Traku named one twice as high as he’d ever charged an Algarvian for a rush job. The Jelgavan noble accepted it without a blink. He didn’t blink at the price Traku set for the rain cape, either. Maybe he had more money than he knew what to do with. Maybe--and more likely, Talsu judged--he just had no idea of what things were supposed to cost.

All he said on his departure was, “See that it’s ready on time, my good men.” And then he swept out, as if he’d been the king honoring a couple of peasants with the glory of his presence.

After the door closed, Traku said something under his breath. “I’m sorry, Father?” Talsu said. “I didn’t catch that.”

“I said, it’s no wonder some of our own people went off and fought on the Algarvian side after King Donalitu came back. That overbred son of a whore and all the others like him don’t make the redheads look like such a bad bargain.”

“I’ve had that same thought a time or two--more than a time or two-- myself,” Talsu replied. “Aye, he’s one overbred son of a whore. But he’s our over-bred son of a whore, if you know what I mean. He won’t haul us off by the hundreds to kill us for the sake of our life energy.”

His father sighed. “You’re right. No doubt about it, you’re right. But if that’s the best we can say for him--and it fornicating well is--it’s pretty cold praise, wouldn’t you say?”

“Of course it is,” Talsu said. “But it’s no surprise, or it shouldn’t be one.
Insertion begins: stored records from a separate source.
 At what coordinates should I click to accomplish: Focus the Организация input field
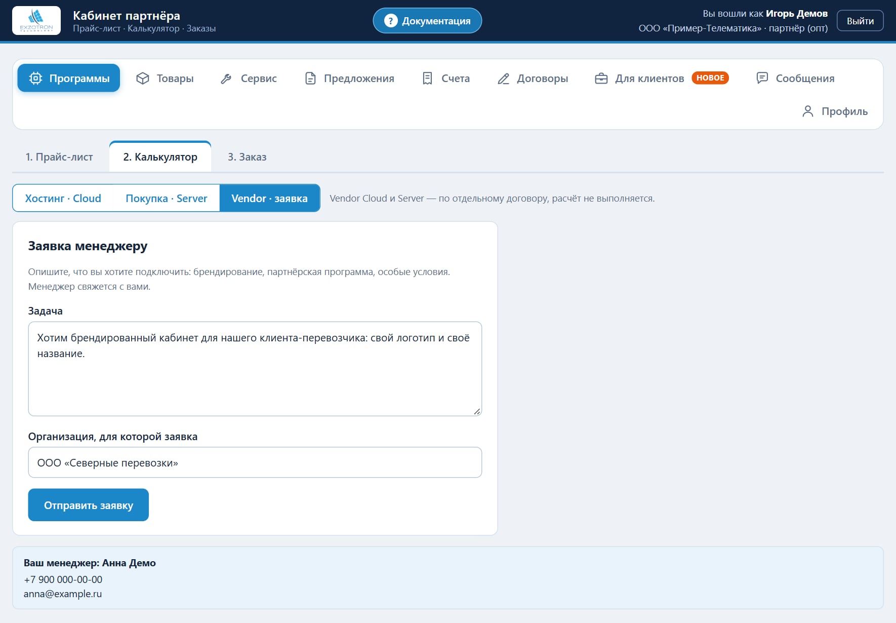click(255, 462)

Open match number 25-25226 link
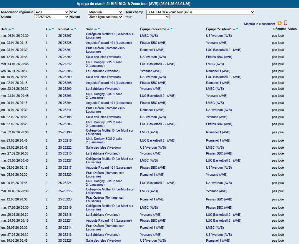(x=65, y=240)
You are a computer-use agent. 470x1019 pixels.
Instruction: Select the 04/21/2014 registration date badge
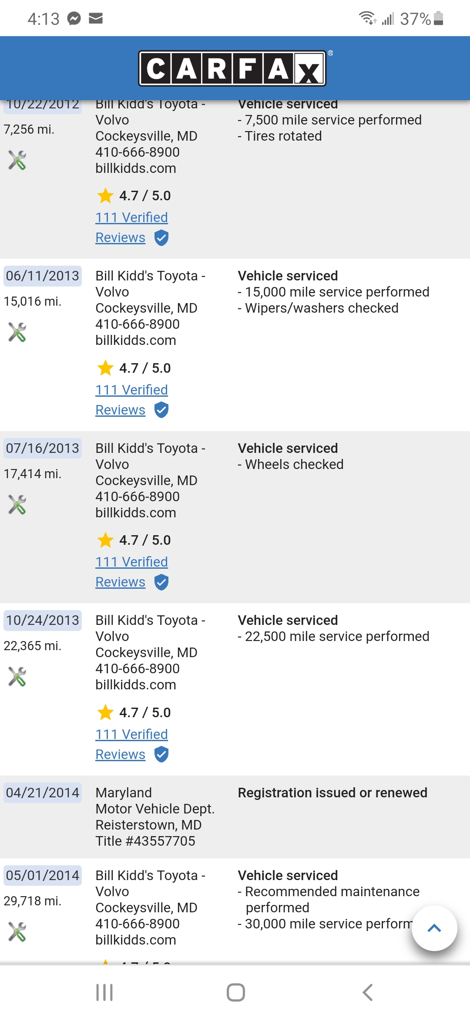tap(43, 793)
Remember, you’ve just had nobles for customers. I’ve had them for commanders. I know what they’re like.” He almost said, I know what’s wrong with them. Even if he didn’t say it, it was what he meant.
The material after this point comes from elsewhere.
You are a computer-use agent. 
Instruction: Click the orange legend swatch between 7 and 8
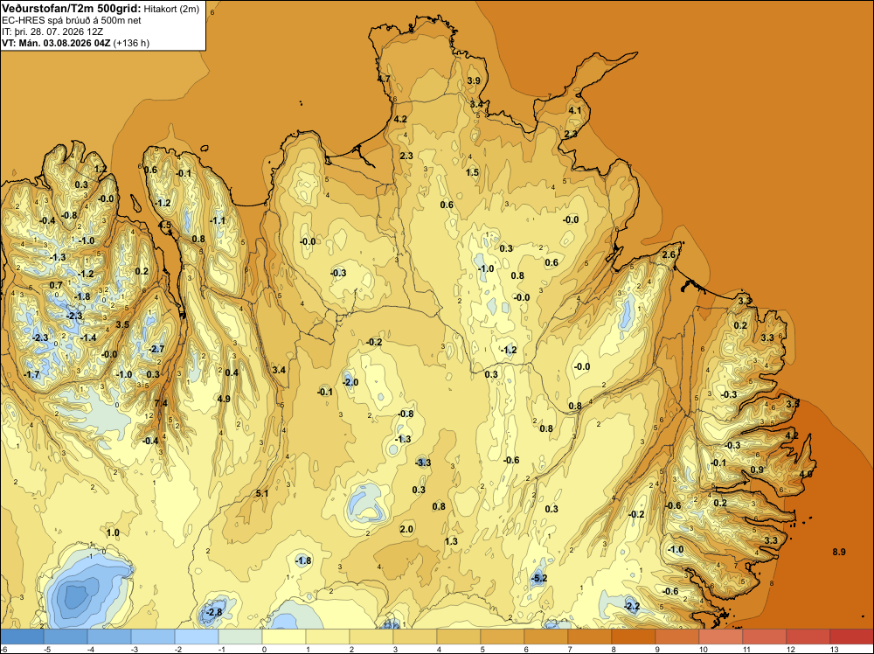(590, 637)
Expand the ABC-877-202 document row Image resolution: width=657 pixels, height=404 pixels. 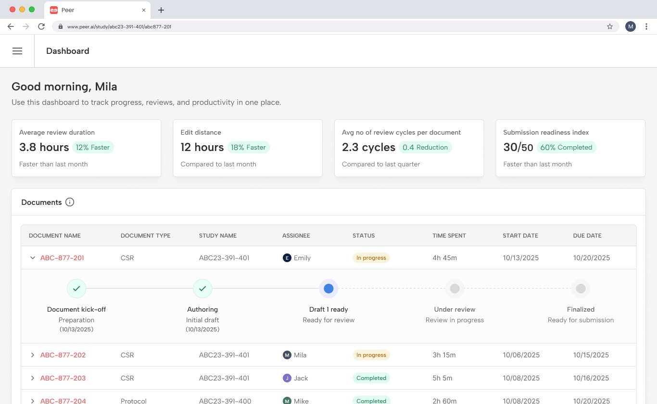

“But the redheads have nobles, too,” Traku said. “These Kuusamans have them. They must. But they don’t act like their shit doesn’t stink the way ours do. Why is that? Why are we stuck with a pack of bastards at the top?”
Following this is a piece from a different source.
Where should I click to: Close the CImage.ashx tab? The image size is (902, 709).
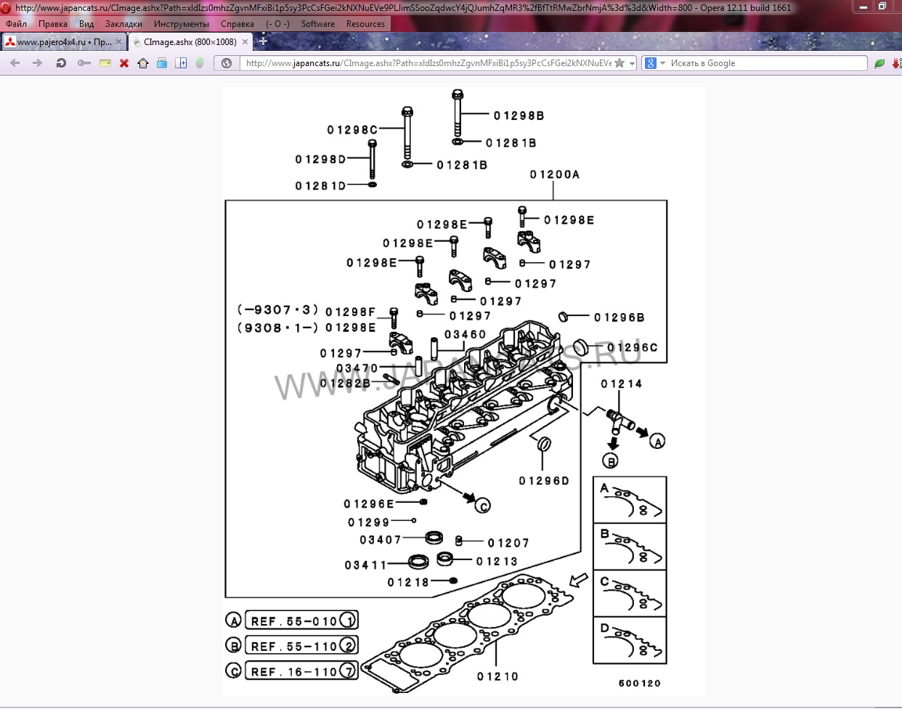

“I don’t know,” Talsu said. He didn’t know any Jelgavans who did know, either. He grinned wryly. “Because we’re lucky, I guess.”

His father’s fingers twisted in an evil-averting gesture that went back to the days of the Kaunian Empire. “That’s the kind of luck I could do without. That’s the kind of luck the whole kingdom could do without.”

“Oh, aye,” Talsu agreed. “But how do we change it?” He answered his own question: “We don’t, not as long as Donalitu’s our king. He’s the worst of the lot.” He sighed. “They don’t have hardly any nobles in Unkerlant, people say.”

“No, but that’s on account of King Swemmel killed most of ‘em,” Traku said. “What the Unkerlanters have instead is, they have King Swemmel. Is he a better bargain?” Talsu didn’t answer; by everything he’d heard, Swemmel was about as bad a bargain as anybody could make. His father rammed the point home: “Do you want to live in Unkerlant?”

“Powers above, no!” Talsu used that same ancient gesture. “But it’s getting so I hardly want to live here anymore, either.”

“Where, then?” his father asked.

“I don’t know.” Talsu hadn’t been altogether serious. After some thought, though, he said, “Kuusamo, maybe. The slanteyes are ... looser than we are, if you know what I mean. I had some dealings with them when I was with the irregulars. They don’t make a big fuss about rank and blood. They just do what needs doing. I liked that.”

“How would you like a Kuusaman winter?” Traku asked with a sly smile.